Kosovo Prime Minister Ramush Haradinaj (R), Macedonian Prime Minister Zoran Zaev (C) and Denis Zvizdic, the Chairman of the Council of Ministers of Bosnia and Herzegovina attend the opening ceremony of the Western Balkans Digital Summit in Skopje, FYR Macedonia, 18 April 2018. [EPA-EFE/GEORGI LICOVSKI]
As Europe is confronted by different visions about its future, the question remains how these different visions will affect the developments in the Western Balkans. The Balkans remain fragile, and the external pressures and internal divisions could deliver fresh instability in the region, writes Martina Larkin.
Martina Larkin is the head of Europe and Eurasia and a member of the Executive Committee of the World Economic Forum.
The Western Balkan Six (WB6) comprise Albania, Bosnia and Herzegovina, FYR Macedonia, Kosovo, Montenegro and Serbia, with a total population of about 18 million and a GDP of approx. €80 billion.
While the region had seen above EU average growth rates of 5.3% in the early 2000s, today these economies show volatile and slowing growth and high unemployment rates with high youth unemployment and significant brain drain.
While there is a more upbeat forecast for accelerating growth rates in the future, based on increased export, investment and spending, it is important to ensure a sustainable, long-term development of the region to deliver both a stable political environment and sound reforms leading to further economic growth and investment.
To address the issues which are stalling progress in the region, three key priorities need to be addressed:
1. Strengthening growth and investment through public-private partnership
Increased regional cooperation on trade, infrastructure and the digital agenda holds significant potential for the Western Balkans. For example, on trade, Western Balkan countries could raise their degree of openness as measured by the share of exports in GDP, from less than 40% to at least 80%, as in other small transition economies in Europe.
Also, the completion of the WTO accession process for all six countries in the region, from currently three, would be an important step for the region. The development of a Regional Economic Area, agreed by the leaders of the Western Balkans in July 2017, would further strengthen trade and investment within the region and with the European Union.
It will also help accelerate enterprise and skills development, research and innovation and smart growth.
To achieve sustainable growth, it will be important to develop strong partnerships with the private sector, which can complement the investments from the public sector and ensure projects deliver the necessary impact.

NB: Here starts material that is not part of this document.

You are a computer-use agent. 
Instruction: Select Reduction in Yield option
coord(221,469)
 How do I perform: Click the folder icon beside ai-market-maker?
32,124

2. Driving a future-oriented digital ecosystem
In a world characterised by the rapid and transformative technological advancements, countries and businesses need to adapt to remain competitive. The Western Balkans have shown a strong growth of its start-up environment and several countries have launched digital initiatives to transform their economies and societies.
However, business sophistication ranks still very low in the region, which points to a lack of integration and industry density and much remains to be done to ensure the region can withstand the pressures on their job markets and deliver successful efforts to develop reskilling and technological skills in all industries.
To continue to foster a vibrant start-up ecosystem, the region needs to support start-up activities, access to finance, access to talent as well as collaboration between the new and established businesses. Regional leaders will need to strengthen the digital and innovation ecosystem, which can transform their economies in an unprecedented way. The use of data to address corruption, civil engagement and increased sophistication of government services provides unique opportunities.
3. Supporting next-generation leadership
Given the significant demographic challenges in the region and the brain drain that the region is facing, it is imperative to harness the dynamism of the youth in the region both in terms of their political participation and their contribution to innovation and entrepreneurship.
Current efforts like the Regional Youth Cooperation Office (RYCO) need to be further supported to achieve their goal to promote cooperation and a positive agenda for youth in the region.
Young political leaders need to be encouraged to participate in the national and inter-regional processes, while young entrepreneurs need to be given incentives to start their businesses in the region. Addressing youth unemployment and providing youth with the skills, especially the technical skills they need to flourish in the future, will need to be a key priority.
The current and next Presidency of the Council of the European Union of Bulgaria and Austria, respectively, as well as the dedicated efforts of the members of the Berlin process, with the government of the United Kingdom leading its annual meeting this year, provide excellent opportunities in the next 12 months to make serious progress in the Western Balkans.
The World Economic Forum, as the international institution for public-private cooperation, has also launched a strategic dialogue initiative at its Annual Meeting 2018 bringing together the political leaders of the six Western Balkans, business leaders and investors as well as other relevant regional players for a dialogue on how to strengthen the Western Balkans.
Recognising the important role the business sector can play in strengthening investment and sustainable development in the region, the Forum will continue this effort, with a special meeting in Sofia in collaboration with the Bulgarian presidency of the Council of the European Union.
The aim is to advance on the three key priorities, strengthening economic growth and investment through public-private partnerships, driving a future-oriented digital ecosystem and supporting next-generation leadership.
Tangible progress is possible in the near future to transform the Western Balkans and it is imperative that we support these countries in their transition to transparent, inclusive societies which can thrive in the future and contribute to regional stability and growth. Either that or they might become a new risk factor for Europe.